Der unumgängliche Blick auf Tätigkeiten

Bevor Arbeit in immer kleinere, in kürzester Zeit erlernbare Teilschritte zerlegt wurde, lag das Meiste in einer Hand. Handwerker hatten über Jahre alle Fertigkeiten gelernt, um etwas von A bis Z herzustellen – und entwickelten den letzten Schliff ohne Unterlass weiter. Die wirtschaftlichen Auswirkungen wurden durch deren Können bestimmt. Bis heute verantworten Handwerker ihre Erzeugnisse und verfügen unbestritten über das Recht, jegliche Entscheidungen von der Entwicklung bis zum Vertrieb zu treffen. Im Gegensatz dazu wurden während der Industrialisierung unvorbereitete Landarbeiter in die einfachen,  „maschinellen“ Abwicklungen eingeführt, die ohne das Verständnis der übergreifenden Zusammenhänge ausführbar waren – anschaulich verkörpert von Charlie Chaplin in Moderne Zeiten.
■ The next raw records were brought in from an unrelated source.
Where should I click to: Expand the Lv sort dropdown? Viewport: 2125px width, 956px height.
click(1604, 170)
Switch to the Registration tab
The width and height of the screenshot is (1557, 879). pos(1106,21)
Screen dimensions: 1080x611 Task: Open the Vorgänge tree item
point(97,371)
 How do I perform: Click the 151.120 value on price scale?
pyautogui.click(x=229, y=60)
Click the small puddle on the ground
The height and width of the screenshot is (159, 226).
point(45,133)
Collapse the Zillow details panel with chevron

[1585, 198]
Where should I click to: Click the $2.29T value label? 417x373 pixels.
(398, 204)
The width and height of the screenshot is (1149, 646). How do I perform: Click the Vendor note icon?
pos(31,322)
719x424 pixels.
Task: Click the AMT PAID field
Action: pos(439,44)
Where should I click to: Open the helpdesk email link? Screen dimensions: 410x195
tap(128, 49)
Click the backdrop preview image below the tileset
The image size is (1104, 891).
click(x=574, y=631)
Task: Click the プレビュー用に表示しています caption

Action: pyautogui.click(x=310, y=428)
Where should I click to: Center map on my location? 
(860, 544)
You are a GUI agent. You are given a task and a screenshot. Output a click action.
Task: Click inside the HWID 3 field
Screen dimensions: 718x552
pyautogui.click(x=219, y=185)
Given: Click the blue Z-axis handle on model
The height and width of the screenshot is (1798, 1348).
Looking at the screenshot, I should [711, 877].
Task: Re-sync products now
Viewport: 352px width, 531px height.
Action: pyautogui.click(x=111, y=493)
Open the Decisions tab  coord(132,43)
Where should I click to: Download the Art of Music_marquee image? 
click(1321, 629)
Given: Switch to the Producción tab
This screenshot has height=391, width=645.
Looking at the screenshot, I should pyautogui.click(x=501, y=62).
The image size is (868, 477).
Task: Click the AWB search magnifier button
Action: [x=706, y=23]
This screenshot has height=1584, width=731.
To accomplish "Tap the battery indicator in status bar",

Damals begann die Aufteilung der Aufgaben, Kompetenz und Verantwortung (AKV) sowie die Abwälzung der Rollenbestandteile auf unterschiedliche hierarchische Schultern. Der Aufgabenträger verfügt dadurch weder über die Kompetenz noch über die Verantwortung für seine Ergebnisse. Der Kompetenzträger ist befugt, aber macht nichts und ist für fast nichts verantwortlich. Der Verantwortungsträger steht für das Ergebnis gerade, ohne etwas praktisch beizutragen oder zu dürfen. Das Ende dieser unbefriedigenden Sackgasse ist erreicht.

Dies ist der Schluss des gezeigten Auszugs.